For the entries that follow, restate word for word the line containing "Liste der Partner (Lieferanten) (92, 577)", the line containing "The Highgrove Lift (297, 1082)", and every line that lies between them.

─── RECORDS PROVIDED ───

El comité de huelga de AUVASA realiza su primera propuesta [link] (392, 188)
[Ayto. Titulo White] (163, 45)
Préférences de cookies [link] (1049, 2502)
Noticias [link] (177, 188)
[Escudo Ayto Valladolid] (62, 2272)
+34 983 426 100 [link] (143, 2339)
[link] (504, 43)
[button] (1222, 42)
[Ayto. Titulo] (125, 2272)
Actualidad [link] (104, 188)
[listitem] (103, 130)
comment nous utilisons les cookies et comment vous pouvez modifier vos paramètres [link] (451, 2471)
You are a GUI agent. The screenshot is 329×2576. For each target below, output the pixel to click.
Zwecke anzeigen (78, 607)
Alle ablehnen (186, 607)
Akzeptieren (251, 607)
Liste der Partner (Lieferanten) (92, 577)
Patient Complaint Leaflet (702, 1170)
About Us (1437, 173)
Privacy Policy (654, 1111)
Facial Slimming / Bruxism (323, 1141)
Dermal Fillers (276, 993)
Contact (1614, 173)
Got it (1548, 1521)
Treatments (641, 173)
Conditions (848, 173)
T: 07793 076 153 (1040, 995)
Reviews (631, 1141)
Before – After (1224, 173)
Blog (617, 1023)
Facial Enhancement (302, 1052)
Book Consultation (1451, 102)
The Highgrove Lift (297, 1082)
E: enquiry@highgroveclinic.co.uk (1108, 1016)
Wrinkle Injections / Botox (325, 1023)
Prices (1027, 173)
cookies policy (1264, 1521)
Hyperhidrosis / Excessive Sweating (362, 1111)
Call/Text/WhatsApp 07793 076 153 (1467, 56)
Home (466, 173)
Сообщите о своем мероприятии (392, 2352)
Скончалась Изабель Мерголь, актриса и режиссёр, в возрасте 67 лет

───

• EXERCISE RESPONSE:
Liste der Partner (Lieferanten) (92, 577)
Patient Complaint Leaflet (702, 1170)
About Us (1437, 173)
Privacy Policy (654, 1111)
Facial Slimming / Bruxism (323, 1141)
Dermal Fillers (276, 993)
Contact (1614, 173)
Got it (1548, 1521)
Treatments (641, 173)
Conditions (848, 173)
T: 07793 076 153 (1040, 995)
Reviews (631, 1141)
Before – After (1224, 173)
Blog (617, 1023)
Facial Enhancement (302, 1052)
Book Consultation (1451, 102)
The Highgrove Lift (297, 1082)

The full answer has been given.